*** Extract provided Section Begins ***

Despite all the existing evidence, it is fascinating to see fresh evidence that a simple version of the Value factor has consistently helped to identify outperforming companies for 200+ years.

This outperformance, however, comes with occasional and violent crash risk. The long-run history reveals an early period when Value crashed more than -50% (1840’s) which makes the early 1980’s drawdown appear more normal. We also see a handful of other -20% and -30% losses throughout the deep history, which, again, makes more recent history crashes appear in line with the trends rather than anomalous.

However, as with the U.S. analysis, we see an alarming trend of recently flattening cumulative performance and increased drawdown frequency. There are many possible reasons for the structural slowdown, but I’m speculating: more factor crowding, the shift from tangible to intangible value, missing share-buybacks, or cleaner recent data. Whatever the reason, the U.K. Dividend Yield does not appear to be a reliable long-term structural source of ‘alpha’ going forward. However, as a risk factor, it’s likely to continue its mean reversion, similar to how an underperforming sector or industry eventually transforms and experiences a period of mean reversion.

So how does the above analysis connect to what we do at Two Centuries?

We view long-run history as an unappreciated source of insights. We try to test all our strategies against the longest timeframe possible . Sometimes that means going back a century or two. Other times we can only add an extra decade. For example, with alternative datasets, doubling the history is a significant feat. Long-run data is helpful in showing us:

  • If something worked as we expected in the untested data that reduces the odds of it being a product of datamining on the overly tested recent data.

  • A richer distribution of outcomes including painful crashes that might not show up as often in shorter history, because of their rareness, meaning investors disregard them as one off events, rather than seeing them as a repeatable part of the distribution. It takes much longer history to start seeing crashes as more normal outcomes.

  • If a factor has a recent (20-30 year) slowdown like Value, a longer history shows whether it is ‘normal’ or ‘alarming’ given the additional context. In the case of Value, we think the recent structural slow down in the average return to value (not the drawdown, for which we do expect some mean reversion) is actually alarming. As a result, we prefer to focus our R&D on more innovative sources of a company’s value, such as intangible assets rather than current divided yields.

*** Extract provided Section Ends ***
*** Records shown Section Begins ***

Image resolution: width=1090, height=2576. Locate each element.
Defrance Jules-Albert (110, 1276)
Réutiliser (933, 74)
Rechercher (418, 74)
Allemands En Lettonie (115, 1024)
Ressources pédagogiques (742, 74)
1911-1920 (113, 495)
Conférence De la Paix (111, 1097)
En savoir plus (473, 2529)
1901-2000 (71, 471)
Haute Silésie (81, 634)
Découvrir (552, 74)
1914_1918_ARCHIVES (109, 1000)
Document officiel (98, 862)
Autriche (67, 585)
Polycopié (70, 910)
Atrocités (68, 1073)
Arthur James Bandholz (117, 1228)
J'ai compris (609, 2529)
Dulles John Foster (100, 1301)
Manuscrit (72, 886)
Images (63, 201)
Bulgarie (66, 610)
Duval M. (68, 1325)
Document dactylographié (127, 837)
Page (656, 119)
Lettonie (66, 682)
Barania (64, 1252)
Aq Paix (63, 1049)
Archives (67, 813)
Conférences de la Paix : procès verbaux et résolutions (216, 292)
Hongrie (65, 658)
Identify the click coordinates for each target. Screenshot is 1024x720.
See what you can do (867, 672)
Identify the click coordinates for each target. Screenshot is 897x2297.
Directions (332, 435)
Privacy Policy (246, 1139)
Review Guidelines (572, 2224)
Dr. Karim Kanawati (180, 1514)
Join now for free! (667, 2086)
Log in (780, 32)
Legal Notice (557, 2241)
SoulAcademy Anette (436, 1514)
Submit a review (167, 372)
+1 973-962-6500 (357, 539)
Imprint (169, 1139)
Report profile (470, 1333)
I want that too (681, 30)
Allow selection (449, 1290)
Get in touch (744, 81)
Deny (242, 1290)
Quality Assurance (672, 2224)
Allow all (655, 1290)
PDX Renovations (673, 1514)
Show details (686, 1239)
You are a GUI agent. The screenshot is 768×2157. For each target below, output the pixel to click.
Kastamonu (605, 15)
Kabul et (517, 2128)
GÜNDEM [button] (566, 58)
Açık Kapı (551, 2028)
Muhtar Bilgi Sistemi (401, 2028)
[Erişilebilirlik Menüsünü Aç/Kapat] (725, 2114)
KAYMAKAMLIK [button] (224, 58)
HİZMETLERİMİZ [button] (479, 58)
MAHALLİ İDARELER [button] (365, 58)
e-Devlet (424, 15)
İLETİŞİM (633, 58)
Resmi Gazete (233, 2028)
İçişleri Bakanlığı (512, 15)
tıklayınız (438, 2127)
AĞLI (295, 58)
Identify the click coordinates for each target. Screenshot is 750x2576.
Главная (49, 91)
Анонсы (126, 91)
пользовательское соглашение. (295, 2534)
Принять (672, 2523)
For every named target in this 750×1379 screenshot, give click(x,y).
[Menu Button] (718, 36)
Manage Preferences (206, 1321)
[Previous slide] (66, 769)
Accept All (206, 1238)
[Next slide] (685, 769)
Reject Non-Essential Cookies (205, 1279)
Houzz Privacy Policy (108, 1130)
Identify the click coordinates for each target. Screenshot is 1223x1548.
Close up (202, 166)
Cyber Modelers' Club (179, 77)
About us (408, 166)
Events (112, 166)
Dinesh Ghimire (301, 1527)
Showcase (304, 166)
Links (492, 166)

*** Records shown Section Ends ***

Work instruction
Copy word for word the portion of the Value factor passage that runs from "Despite all the" up to and including "rather than anomalous.".

Task solution
Despite all the existing evidence, it is fascinating to see fresh evidence that a simple version of the Value factor has consistently helped to identify outperforming companies for 200+ years.

This outperformance, however, comes with occasional and violent crash risk. The long-run history reveals an early period when Value crashed more than -50% (1840’s) which makes the early 1980’s drawdown appear more normal. We also see a handful of other -20% and -30% losses throughout the deep history, which, again, makes more recent history crashes appear in line with the trends rather than anomalous.